# Assignment:
Using the data below, return word for word every line from the one holding "The image size" down to the one holding "Click the divider below the account header". Leave pictures out.

# Records supplied:
"""
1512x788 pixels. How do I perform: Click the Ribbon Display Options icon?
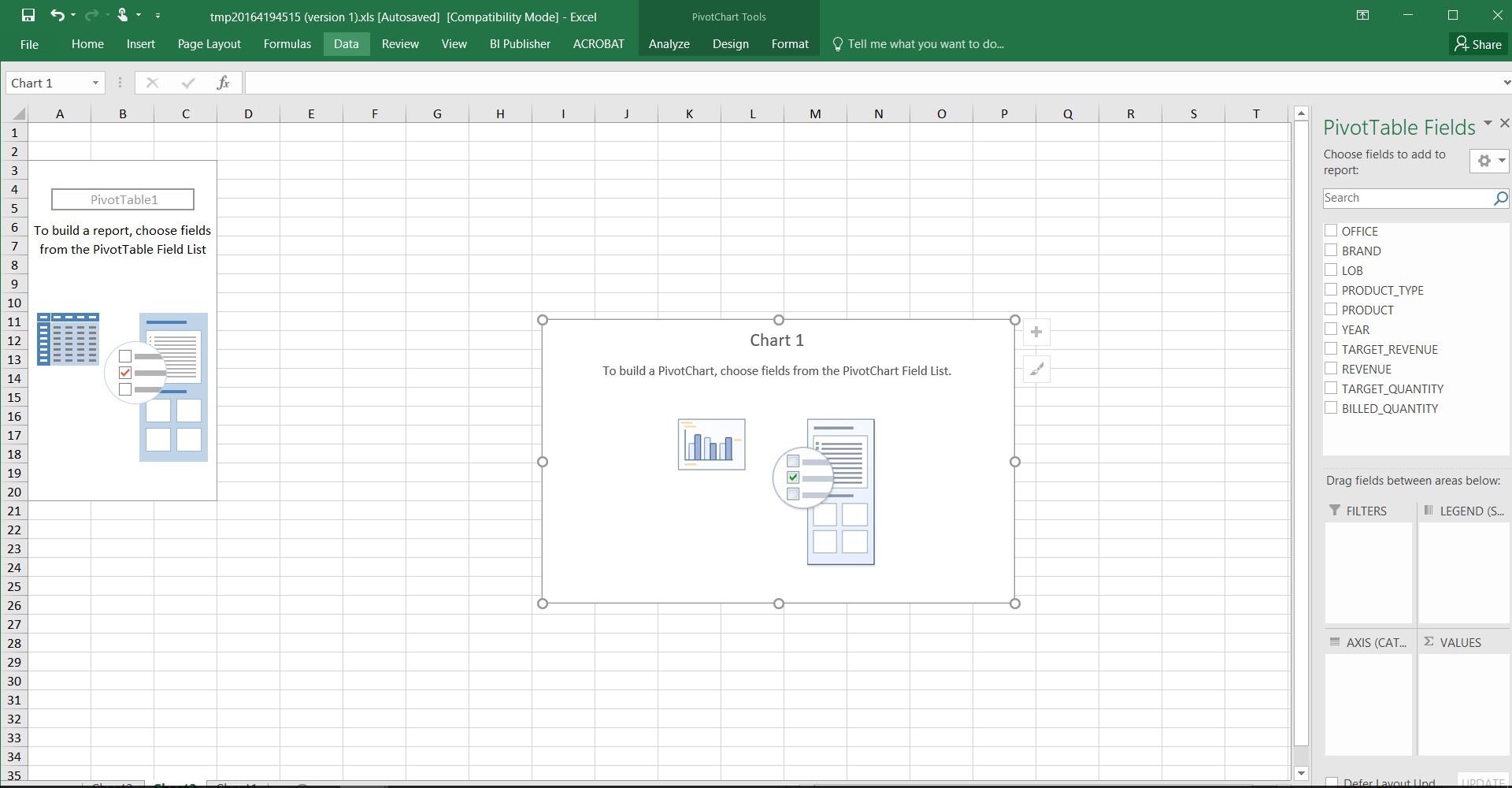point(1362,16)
"""
"""
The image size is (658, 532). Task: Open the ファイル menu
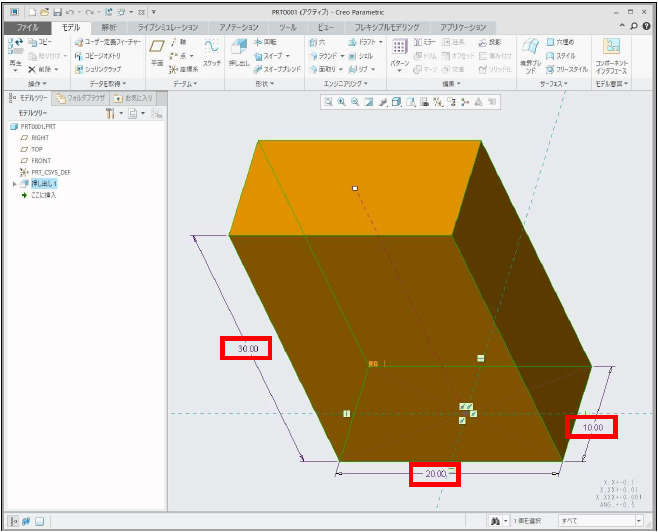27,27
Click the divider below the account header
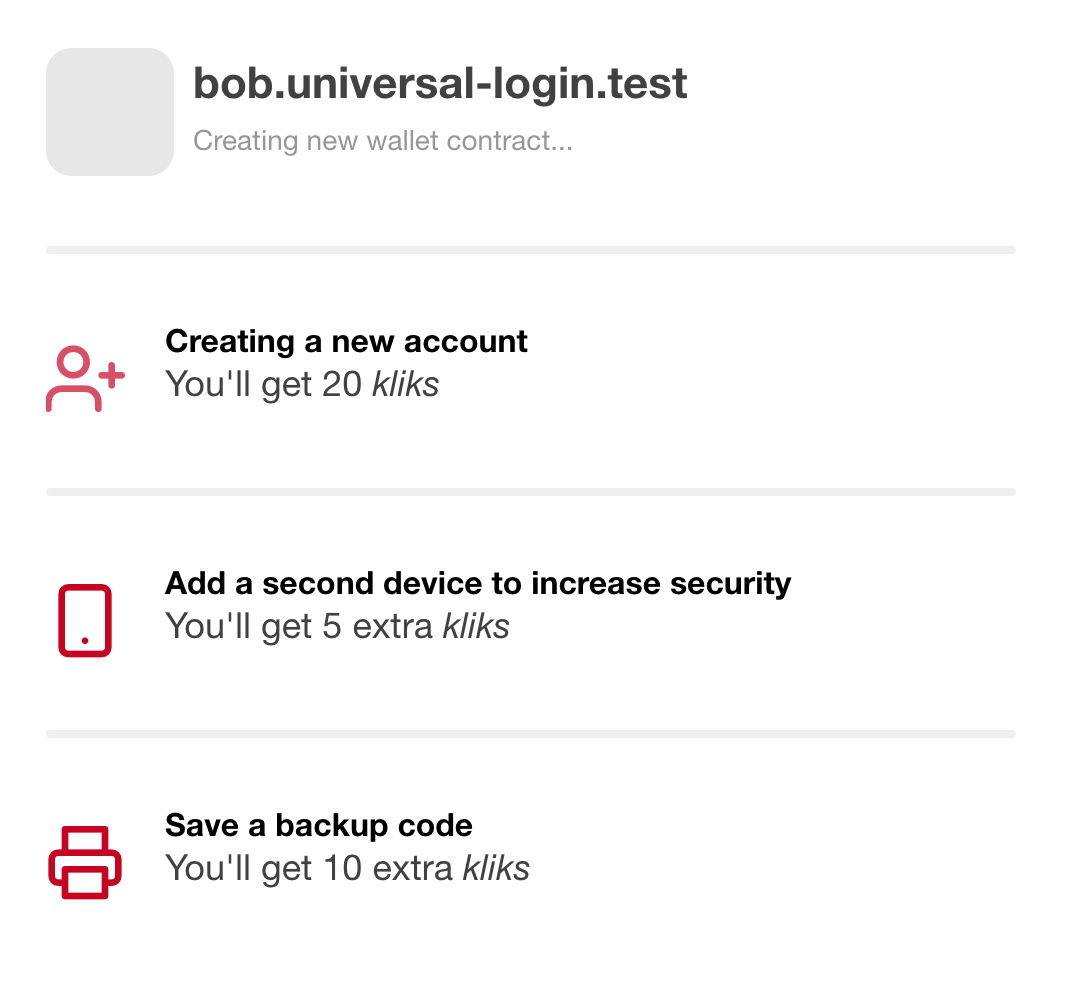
"""
"""
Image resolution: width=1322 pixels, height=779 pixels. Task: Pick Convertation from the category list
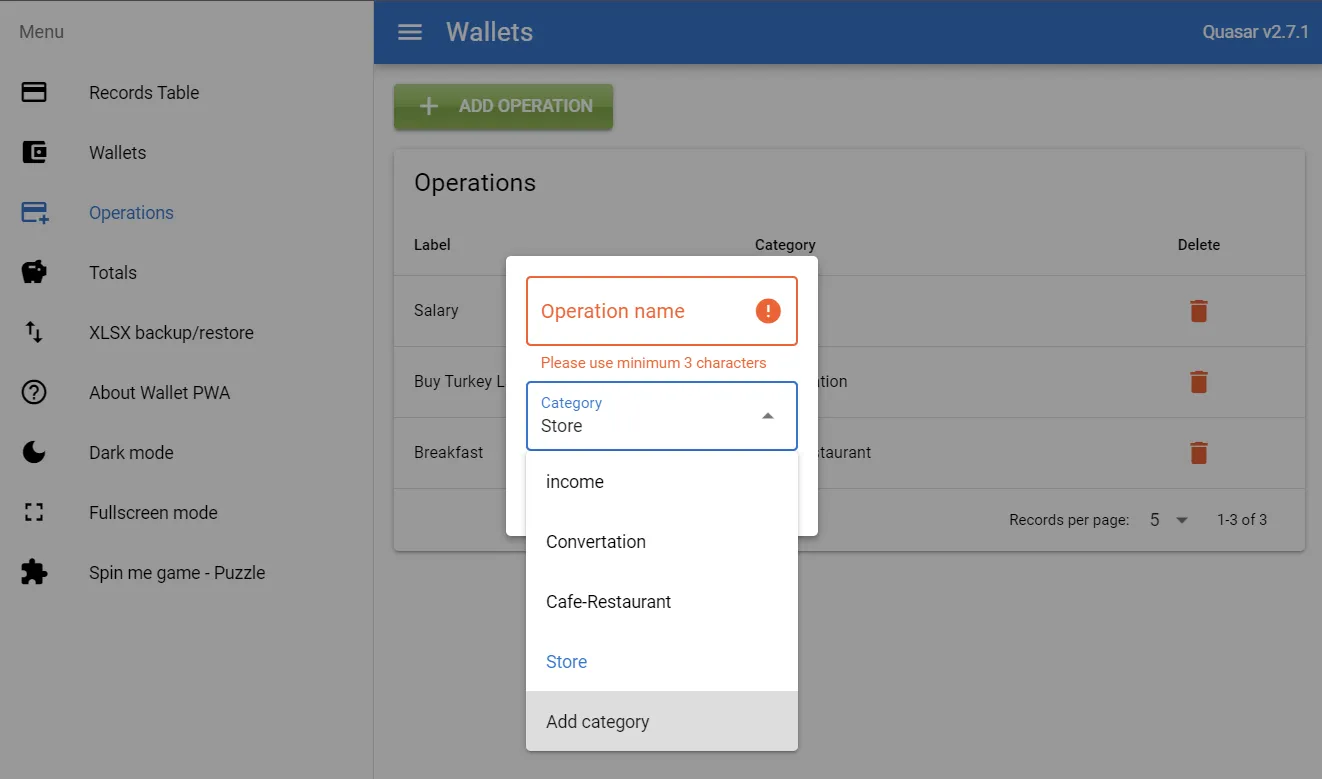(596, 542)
"""
# Response to the exercise:
The image size is (658, 532). Task: Open the ファイル menu
27,27
Click the divider below the account header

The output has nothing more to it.